问题
I'm really sorry to ask this question again, because there are already many questions about this. However, none of the solutions worked for my problem.
My data looks like this:
id scale rater rating
1 A 1 5
1 B 1 7
1 A 2 3
1 B 2 6
2 A 1 4
2 B 1 3
2 A 2 2
2 B 2 1
I want to spread(rater, rating)
In the end it should look like this:
id scale 1 2
1 A 5 3
1 B 7 6
2 A 4 2
2 B 3 1
The problem obviously is that the rows in the first dataset don't have unique identifiers. Looking at answers to similar questions, none of the solutions seem to work for me. I can't just delete duplicate rows and when using row numbers or grouped identifiers group_by(id) %>%
mutate (grouped_id = row_number())
I don't get the two raters put in one column, but a row each with NA for the rating of the other rater.

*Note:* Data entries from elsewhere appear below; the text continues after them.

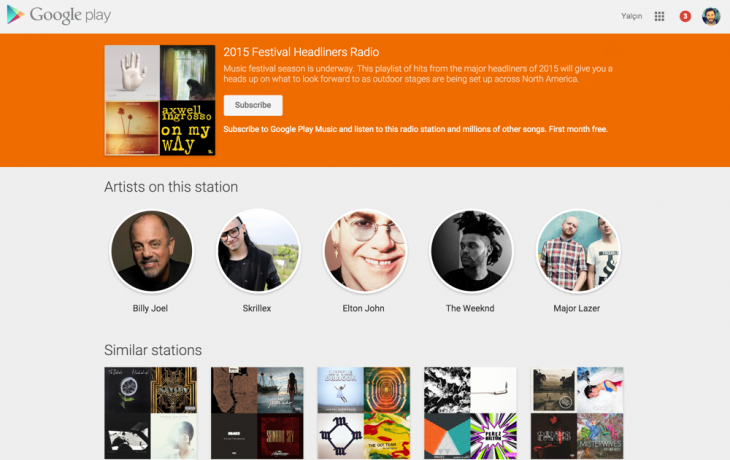Open the Google apps grid
The height and width of the screenshot is (460, 730).
(x=659, y=16)
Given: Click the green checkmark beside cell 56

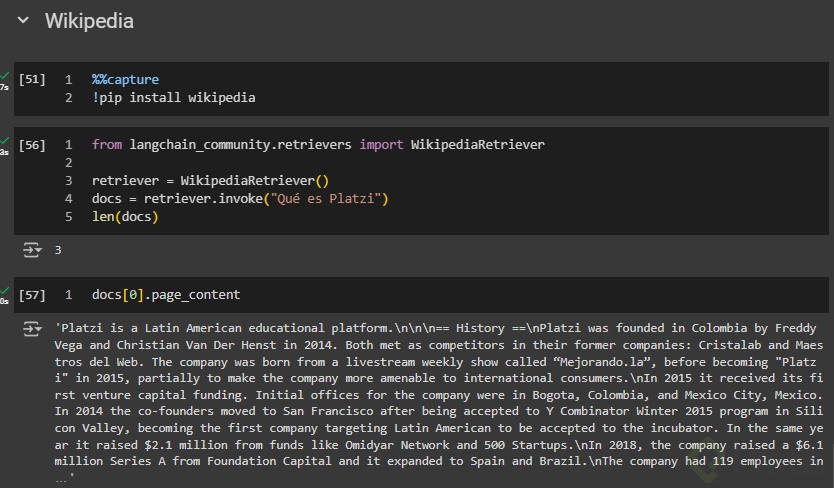Looking at the screenshot, I should tap(5, 142).
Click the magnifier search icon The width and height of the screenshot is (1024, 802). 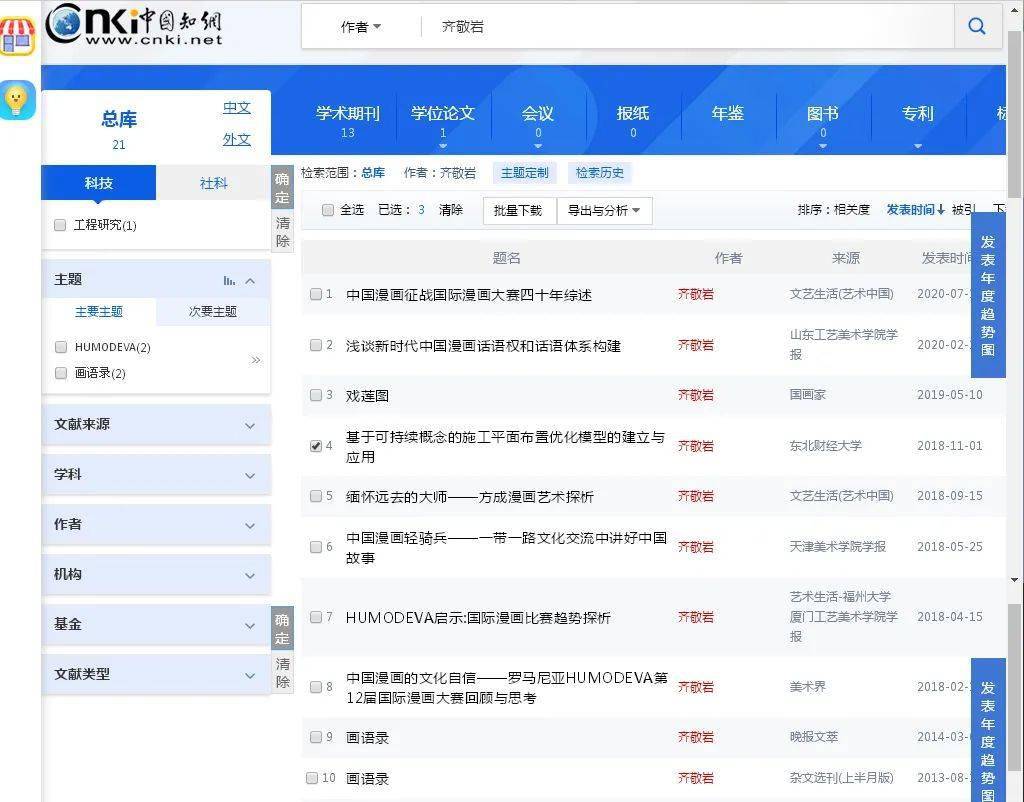pos(977,27)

I feel like I tried everything I could find and would really appreciate some help! Thank you very much in advance!
回答1:
We can use the spread function, without having to group_by
anything (thanks @Jaap):
library(tidyr)
dat %>%
spread(rater, rating)
# A tibble: 4 x 4
id scale `1` `2`
<int> <chr> <int> <int>
1 1 A 5 3
2 1 B 7 6
3 2 A 4 2
4 2 B 3 1
Edit using reshape
Although I would almost never advise using the reshape
function over the gather
and spread
functions, here's how you could do it using base R:
reshape(dat, direction = 'wide',
idvar = c('id','scale'),
v.names = 'rating',
timevar = 'rater')
id scale rating.1 rating.2
1 1 A 5 3
2 1 B 7 6
5 2 A 4 2
6 2 B 3 1
Data
dat <- structure(list(id = c(1L, 1L, 1L, 1L, 2L, 2L, 2L, 2L),
scale = c("A", "B", "A", "B", "A", "B", "A", "B"),
rater = c(1L, 1L, 2L, 2L, 1L, 1L, 2L, 2L),
rating = c(5L, 7L, 3L, 6L, 4L, 3L, 2L, 1L)),
class = "data.frame", row.names = c(NA, -8L))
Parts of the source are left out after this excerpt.